Objective: Our purpose was to assess the feasibility of using a progesterone-containing intrauterine device (IUD) to treat presumed Federation Internationale Gynecologie et d'Obstetrique (FIGO) stage IA, grade 1 endometrioid cancer in women at high risk for perioperative complications.
Study design: Candidates were women with American Society of Anesthesiologists class III or IV grade 1 endometrioid cancer and no imaging evidence of myometrial invasion. Subjects underwent hysteroscopy, curettage, and IUD placement, followed by endometrial biopsy every 3 months for 1 year. The records of similar patients treated surgically during the 3 years before protocol initiation were reviewed for comparison.
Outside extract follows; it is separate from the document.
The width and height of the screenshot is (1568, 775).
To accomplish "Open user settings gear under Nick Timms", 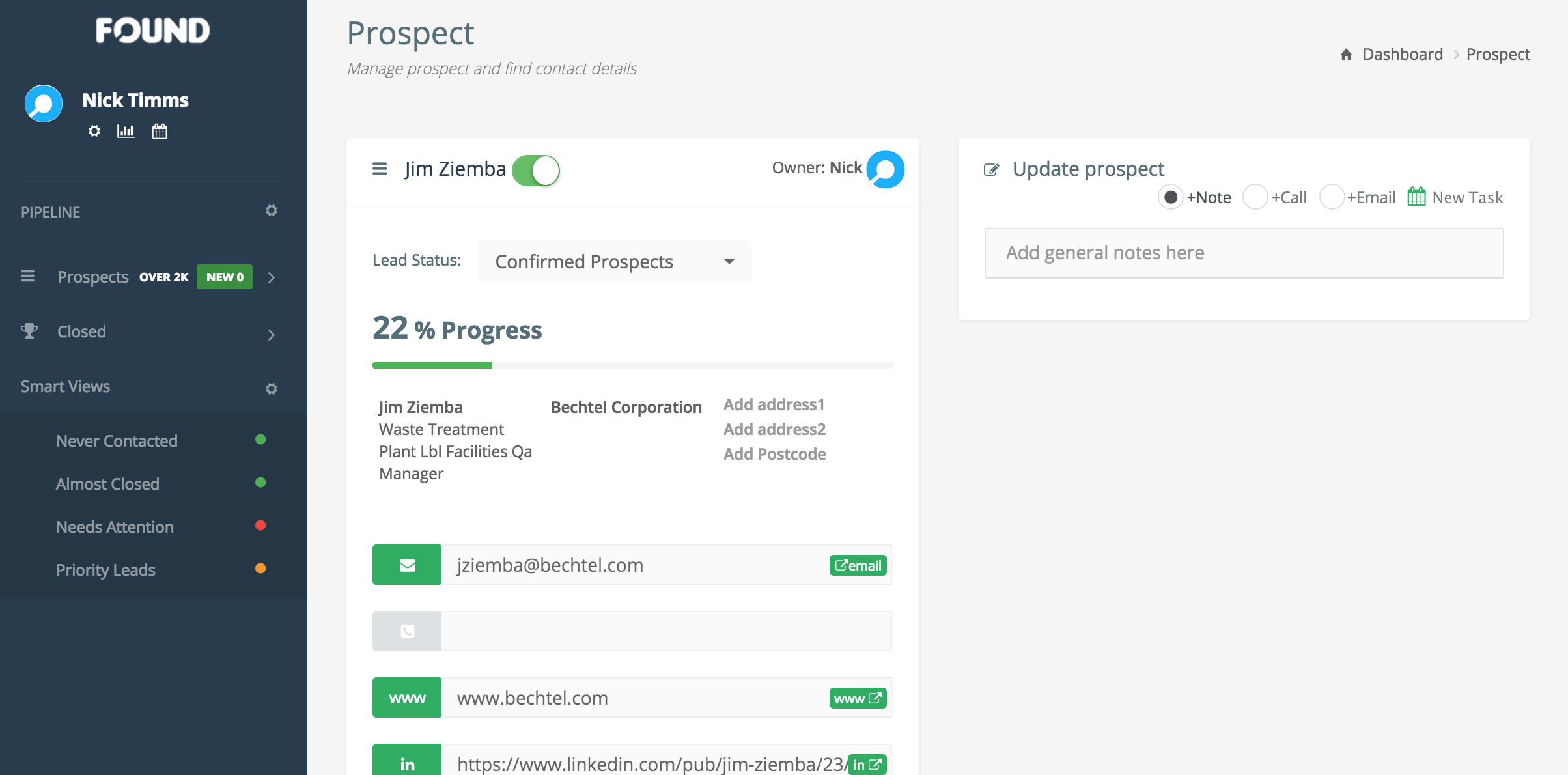I will coord(94,131).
Results: Sixteen patients fulfilled study criteria. Fourteen consented to participation; one was excluded at the time of IUD placement (grade 2 disease identified) and one was lost to follow-up. Twelve subjects have been followed up to 36 months; results of biopsies were negative in 7 of 11 at 6 months and 6 of 8 at 12 months. No IUD-related complications, except for expulsion, occurred. Sixteen complications (one fatal) occurred in 9 of the 15 control patients.
Conclusion: Intrauterine progesterone appears to eradicate some cases of presumed stage IA, grade 1 endometrioid cancer in women at high risk for perioperative morbidity.